Valide ragioni economiche
La condizione per ottenere dall’amministrazione finanziaria il riconoscimento degli effetti fiscali delle operazioni potenzialmente elusive nel contesto normativo previgente era costituita dalle valide ragioni economiche, ossia dalla “apprezzabilità economico-gestionale” che dovrebbe supportarle.
Tali “ragioni” dovevano essere “valide”, cioè dotate di una propria necessità non meramente giuridica, e in nessun caso potevano ridursi alla ricerca della soluzione più vantaggiosa dal punto di vista tributario.
La nuova normativa introdotta dal decreto abuso, ossia l’art. 10-bis dello Statuto del contribuente, non evoca più tale nozione facendo invece riferimento alla sussistenza di ragioni extrafiscali non marginali.
“Scoperta” dell’abuso
Prima della riformulazione normativa del 2015, l’irruzione della nozione di abuso del diritto ha rappresentato una nuova frontiera giurisprudenziale in materia di comportamenti elusivi.
L’applicazione del principio dilagò nella giurisprudenza a seguito di alcune pronunce della Suprema Corte, influenzate dalle precedenti prese di posizione della Corte di Giustizia comunitaria (a tale riguardo, è solitamente richiamata la sentenza della CGCE 21.2.2006, nella causa C-255/02 – Halifax).
Le sentenze emanate dalla Corte di Cassazione a Sezioni Unite nel corso del 2008 (nn. 30055 e 30057/2008) hanno accolto un’applicazione estensiva della nozione di abuso del diritto, in grado di legittimare le contestazioni degli uffici fiscali anche in assenza di specifiche disposizioni antielusive.

PROBLEMA 1: Nell'estratto sull'abuso del diritto, quale norma ha introdotto il decreto abuso?
PROBLEMA 2: Riporta tutto il passo dell'estratto sull'abuso del diritto da "L’applicazione del principio" fino a "C-255/02 – Halifax).", sostituendo "dilagò" con "si diffuse".

MATERIALE FORNITO:
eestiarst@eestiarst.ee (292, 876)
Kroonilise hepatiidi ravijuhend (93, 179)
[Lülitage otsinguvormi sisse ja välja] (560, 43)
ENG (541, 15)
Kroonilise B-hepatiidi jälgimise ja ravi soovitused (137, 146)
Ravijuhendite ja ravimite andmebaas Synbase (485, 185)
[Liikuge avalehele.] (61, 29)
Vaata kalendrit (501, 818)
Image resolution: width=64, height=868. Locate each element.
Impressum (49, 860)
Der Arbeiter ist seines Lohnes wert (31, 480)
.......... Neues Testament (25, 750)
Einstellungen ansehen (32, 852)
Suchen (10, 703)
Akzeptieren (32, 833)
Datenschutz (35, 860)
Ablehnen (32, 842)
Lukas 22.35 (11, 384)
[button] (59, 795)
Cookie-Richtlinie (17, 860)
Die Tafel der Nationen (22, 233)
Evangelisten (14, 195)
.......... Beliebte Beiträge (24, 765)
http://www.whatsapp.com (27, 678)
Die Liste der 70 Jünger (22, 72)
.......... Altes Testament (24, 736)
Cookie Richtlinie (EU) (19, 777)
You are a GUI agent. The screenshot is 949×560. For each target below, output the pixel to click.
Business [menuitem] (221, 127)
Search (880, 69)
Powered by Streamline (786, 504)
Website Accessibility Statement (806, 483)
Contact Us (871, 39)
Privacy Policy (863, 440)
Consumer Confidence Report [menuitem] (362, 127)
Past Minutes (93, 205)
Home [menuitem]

SOLUZIONE ESERCIZIO 1: L'art. 10-bis dello Statuto del contribuente.

SOLUZIONE ESERCIZIO 2:
L’applicazione del principio si diffuse nella giurisprudenza a seguito di alcune pronunce della Suprema Corte, influenzate dalle precedenti prese di posizione della Corte di Giustizia comunitaria (a tale riguardo, è solitamente richiamata la sentenza della CGCE 21.2.2006, nella causa C-255/02 – Halifax).